Data records:
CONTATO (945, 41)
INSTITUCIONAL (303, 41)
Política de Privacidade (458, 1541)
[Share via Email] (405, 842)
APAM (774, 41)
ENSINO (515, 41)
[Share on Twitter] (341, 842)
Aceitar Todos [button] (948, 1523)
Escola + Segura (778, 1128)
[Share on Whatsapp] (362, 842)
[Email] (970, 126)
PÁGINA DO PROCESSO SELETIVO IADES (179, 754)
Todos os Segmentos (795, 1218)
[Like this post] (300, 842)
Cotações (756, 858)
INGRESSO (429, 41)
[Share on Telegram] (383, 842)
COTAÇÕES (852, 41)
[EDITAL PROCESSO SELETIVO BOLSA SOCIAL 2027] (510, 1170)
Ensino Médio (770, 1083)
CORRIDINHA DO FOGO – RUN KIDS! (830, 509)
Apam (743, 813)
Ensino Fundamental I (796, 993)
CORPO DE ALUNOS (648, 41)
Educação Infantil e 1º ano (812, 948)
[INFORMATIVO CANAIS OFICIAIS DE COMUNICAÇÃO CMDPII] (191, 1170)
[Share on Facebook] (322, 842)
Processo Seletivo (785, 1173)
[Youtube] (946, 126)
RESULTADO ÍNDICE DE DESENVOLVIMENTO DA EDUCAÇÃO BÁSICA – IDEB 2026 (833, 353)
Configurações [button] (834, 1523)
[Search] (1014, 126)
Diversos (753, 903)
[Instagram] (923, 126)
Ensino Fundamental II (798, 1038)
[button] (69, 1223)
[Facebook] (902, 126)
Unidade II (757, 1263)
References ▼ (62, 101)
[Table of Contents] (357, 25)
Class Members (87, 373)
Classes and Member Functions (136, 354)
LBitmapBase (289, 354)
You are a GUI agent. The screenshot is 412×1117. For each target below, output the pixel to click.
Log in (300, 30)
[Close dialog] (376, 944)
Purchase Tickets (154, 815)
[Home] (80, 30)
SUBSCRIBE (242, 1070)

Task to carry out: All of the entries above should be transcribed exactly, line for line.

Answer for this exercise:
CONTATO (945, 41)
INSTITUCIONAL (303, 41)
Política de Privacidade (458, 1541)
[Share via Email] (405, 842)
APAM (774, 41)
ENSINO (515, 41)
[Share on Twitter] (341, 842)
Aceitar Todos [button] (948, 1523)
Escola + Segura (778, 1128)
[Share on Whatsapp] (362, 842)
[Email] (970, 126)
PÁGINA DO PROCESSO SELETIVO IADES (179, 754)
Todos os Segmentos (795, 1218)
[Like this post] (300, 842)
Cotações (756, 858)
INGRESSO (429, 41)
[Share on Telegram] (383, 842)
COTAÇÕES (852, 41)
[EDITAL PROCESSO SELETIVO BOLSA SOCIAL 2027] (510, 1170)
Ensino Médio (770, 1083)
CORRIDINHA DO FOGO – RUN KIDS! (830, 509)
Apam (743, 813)
Ensino Fundamental I (796, 993)
CORPO DE ALUNOS (648, 41)
Educação Infantil e 1º ano (812, 948)
[INFORMATIVO CANAIS OFICIAIS DE COMUNICAÇÃO CMDPII] (191, 1170)
[Share on Facebook] (322, 842)
Processo Seletivo (785, 1173)
[Youtube] (946, 126)
RESULTADO ÍNDICE DE DESENVOLVIMENTO DA EDUCAÇÃO BÁSICA – IDEB 2026 (833, 353)
Configurações [button] (834, 1523)
[Search] (1014, 126)
Diversos (753, 903)
[Instagram] (923, 126)
Ensino Fundamental II (798, 1038)
[button] (69, 1223)
[Facebook] (902, 126)
Unidade II (757, 1263)
References ▼ (62, 101)
[Table of Contents] (357, 25)
Class Members (87, 373)
Classes and Member Functions (136, 354)
LBitmapBase (289, 354)
You are a GUI agent. The screenshot is 412×1117. For each target below, output the pixel to click.
Log in (300, 30)
[Close dialog] (376, 944)
Purchase Tickets (154, 815)
[Home] (80, 30)
SUBSCRIBE (242, 1070)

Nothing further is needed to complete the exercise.